Notre tour arrivant, nous nous levons et traversons le couloir entre les bancs pour aller chercher l'hostie. Le prêtre bénit Maël, puis dépose le corps du Christ entre ses mains. Il s'éloigne ensuite pendant que je m'agenouille devant l'évêque de Notre-Dame. Quand je rejoins Maël, il tient une bougie entre ses mains, pas encore allumée. Je l'observe, intrigué. Sa main vient d'elle-même prendre la mienne et il place la bougie entre nos doigts liés.

— C'est pour Armand.

— Il ne le mérite pas, réponds-je aussitôt.

— Non, c'est vrai.

Pourtant, il amène quand même la mèche jusqu'à une autre bougie. Elle s'enflamme et il la dépose à côté de ses homologues, avant de fixer son regard bleu sur celle-ci. La lueur pare ses iris d'ombres.

— Je te pardonne.

Ses mots sortent dans un souffle, comme s'il avait besoin de les évacuer. Maël relève les yeux vers la Sainte Vierge, au-dessus des bougies. Une larme roule sur sa joue quand il se tourne vers moi.
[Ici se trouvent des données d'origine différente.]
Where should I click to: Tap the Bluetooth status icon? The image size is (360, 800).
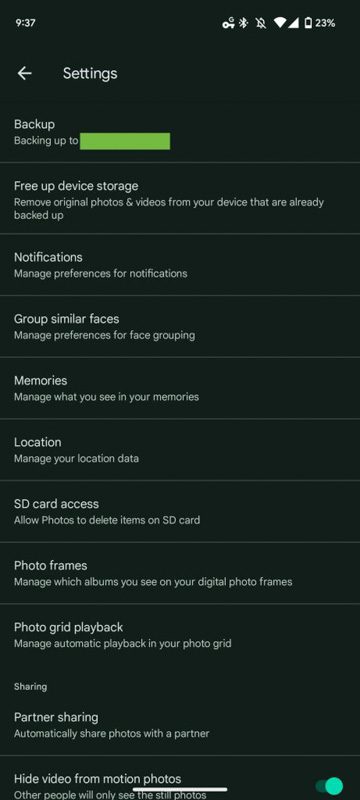click(244, 23)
— Je vous pardonne à tous les deux.

— Maël...

— C'est ma décision, alors ne me la fais pas regretter.

Mon cœur se met à battre à vive allure. Comment pourrais-je lui en vouloir de me pardonner ? Nous l'avons blessé, nous l'avons tué à petit feu. Pourtant, il est là, devant moi, auréolé de lumière et il me sourit, plus en paix que je ne l'ai jamais vu. Vivant. Sa main vient se poser sur mon épaule.

— On a qu'une vie Flo, et je compte bien profiter pleinement du temps qu'il me reste.

Il s'éloigne et me laisse seul devant les bougies.

Seul, le cœur battant, mais rempli d'une douce allégresse.